Because these terms make me understand the context easier and also I can use these terms if they are official.
Hello Mr. Bill,
You’re only one in the SEO industry who make people aware of the activities going on in Google’s backend.
It’s worth digging into this kind of information because it can give you ideas about what to look for from Google. 🙂
I like going through the patents carefully because they do contain thins like a “boundary score” and a “discourse boundary score” or “section boundary score” which are worth understanding what they are about to tell how Google might decide that an answer passage is worth scoring highly or not. I like that they are official too.
Hi M Tariq,
Happy to hear that you enjoyed this post.
Glad to hear that you like the approach I took with this post. I like seeing when Google updates a patent, and getting an idea of what they had updated.
Happy that you enjoyed this post. I’m going to be coming out with some related ones soon (one today.)
It’s difficult telling whether a particular patent is in play. What I like to see is:
(1) Whether it is a continuation patent, like this one is, where just the claims are updated to show changes to the process behind the patent.
(2) If there are related patents, and there are some, including one that I will probably write about within the next week or so.
(3) If the inventors of the patent have written other patents that have been put into place, and Steven Baker has written a few on syonyms that are probably being used by Google. His patents on featured snippets (including the earlier version of this one are probably being used by Google, too (and it isn’t too much different from this one.)
one of the most beautiful articles I have read!
Thank you Samet,
Happy that you liked it.
Since Google has become an answering machine this is very important text that helps in understanding of featured snippets of search rankings, thank you Bill.
You’re welcome. It’s good knowing how to create answer passages for a page, and anticipating what content Google may select as an answer from your page.
Excellent analysis Bill.
Do you think any of these patents have found their way into Chrome?
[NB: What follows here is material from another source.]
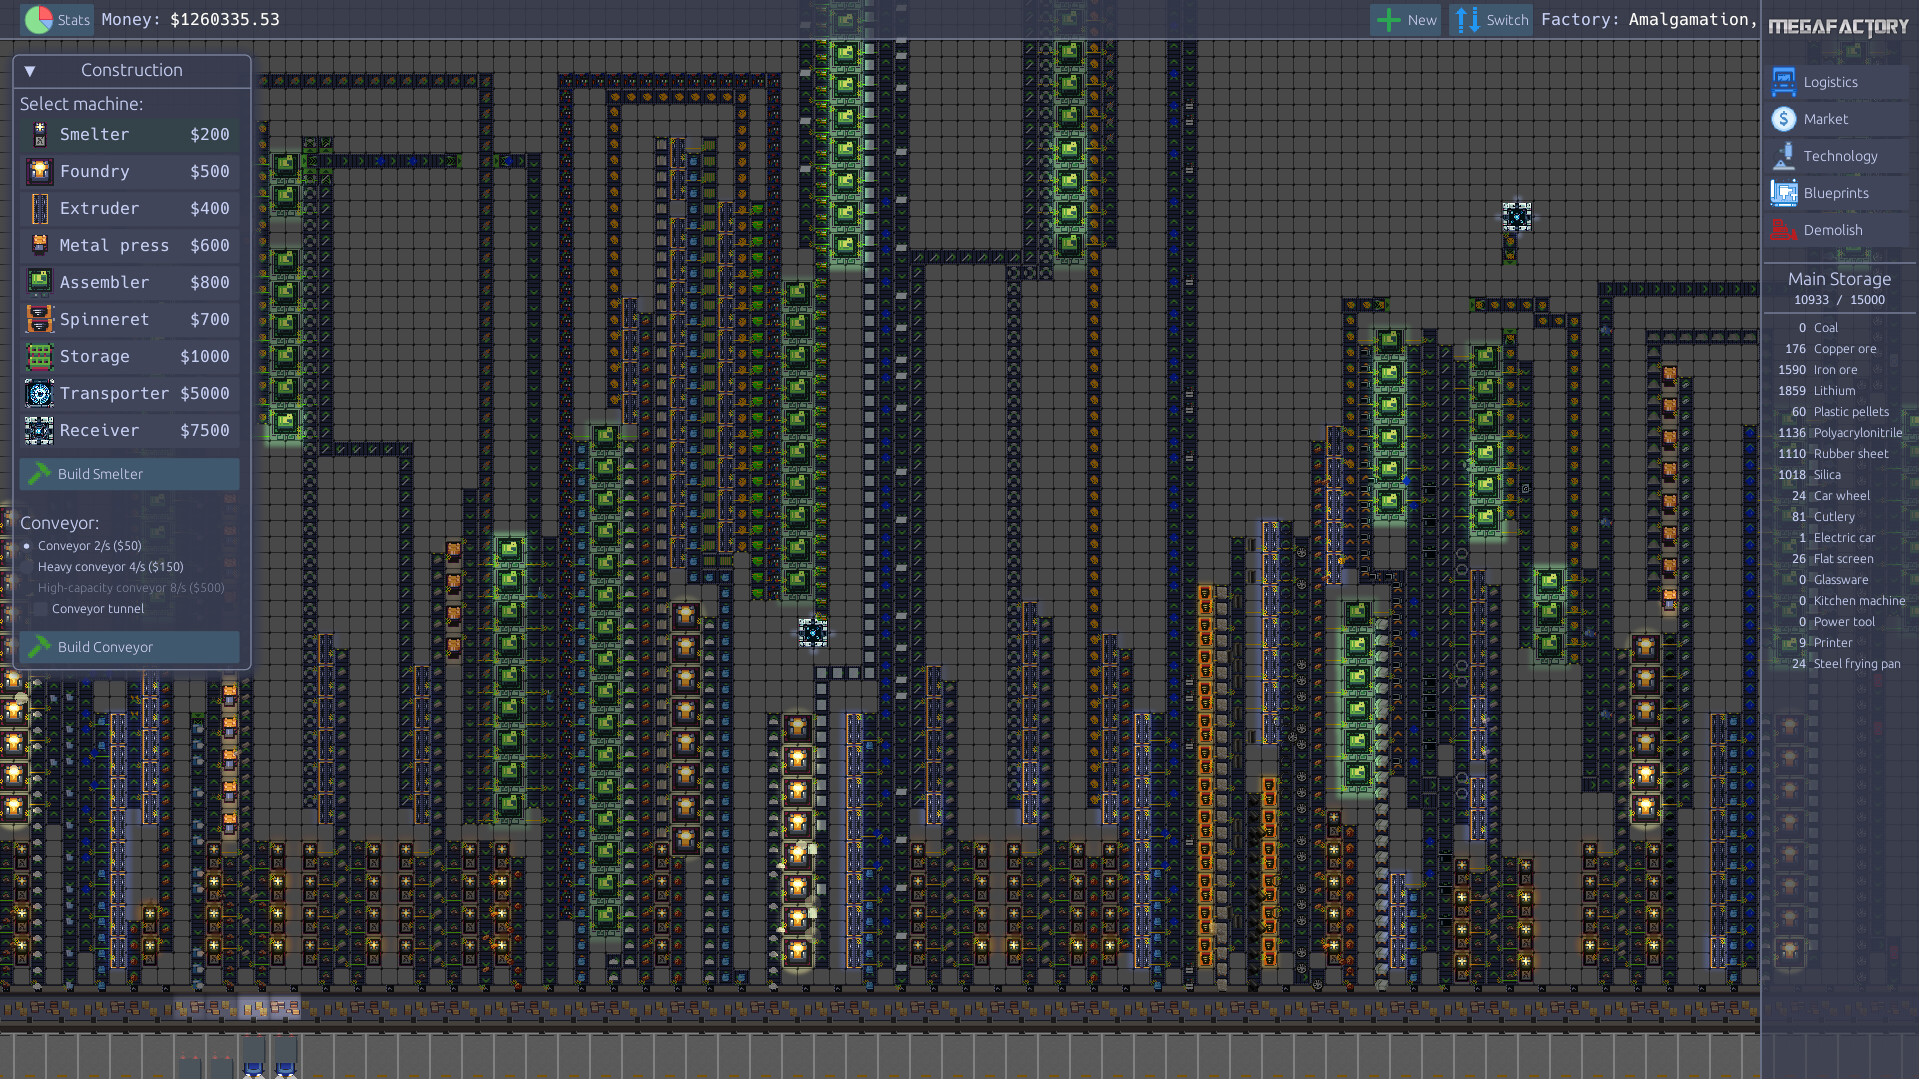The width and height of the screenshot is (1920, 1080).
Task: Click the Build Conveyor button
Action: [130, 647]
Seems like they’ve been running some tests on highlighting answer passages within the browser.
It is possible that these answer passage patents are in place for many queries, and the highlighted answers passages shown in Chrome seem to be good examples of them in action. The SearchOn2020 presentation that just took place within the past couple of weeks told us that Google would have their passages approach in place within a month or so. Because of that I am waiting to see if Google might more fully implement these approaches.
Great article on the featured snippet. In-depth research is done by you. Excellent Job! Thank you for sharing.
Thanks & Regards,
First time I have read such a depth analysis about feature snippets on google. It’s great. after reading this one can easily understand the process of how feature snippet works.
Thanks for sharing this valuable information.
Very amazing, Though i am late Reading to this Article, but this is going to be help me. The Analysis you have done have been awesome!!.
I expected to thank you for this remarkable read!! I evidently gained some unfathomable experiences of each and every piece of it. I have you bookmarked to take a gander at new stuff on your post.
Wow, you really have knocked it out of the park again Bill.
This is the most comprehensive FREE piece of information I have seen about “Google’s Backend”
Thanks so much for all that you do.
Thanks for sharing such a great info!